The tragedy of this career finale is that it marred what was otherwise Greenspan’s keen lifelong understanding that government can’t fine-tune the economy or create wealth. The press called Greenspan the “maestro.” But he always knew that neither he nor anyone else in Washington conducted the U.S. economy.

GMU Econ alum Romina Boccia identifies “the hidden driver of Social Security’s fiscal crisis.”

My Mercatus Center colleague Rebecca Lowe weighs in on why AI isn’t going to ‘take all the jobs.’

Speaking of AI and jobs, here’s the abstract of a new paper by Lukas Althoff and Hugo Reichardt: (HT Scott Lincicome)

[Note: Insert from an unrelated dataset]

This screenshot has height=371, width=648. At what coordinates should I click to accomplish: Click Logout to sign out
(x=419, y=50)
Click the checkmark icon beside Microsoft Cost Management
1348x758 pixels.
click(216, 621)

Artificial intelligence (AI) reshapes workers’ comparative advantage by altering the tasks they perform and the skills those tasks require. We develop a dynamic task-based model to quantify the general-equilibrium effects of task-specific technical change. Workers have multidimensional skills, choose occupations, and accumulate skills on the job; occupations combine tasks, and productivity depends on how workers’ skills match task requirements. We develop a computationally efficient procedure to estimate the model using panel data and a new database of task-level skill requirements. We apply the model to AI, allowing it to augment, automate, and simplify tasks. We find that AI narrows wage inequality and raises average wages across scenarios ranging from slow to rapid AI progress. The key equalizing force is simplification: by lowering tasks’ skill requirements, AI lets lower-skill workers compete for previously inaccessible jobs. Adoption costs, highest for lower-skill workers, dampen but do not eliminate the decline in inequality.

J.D. Tuccille reports that “rich Americans pay a higher share of taxes than the wealthy in most countries.”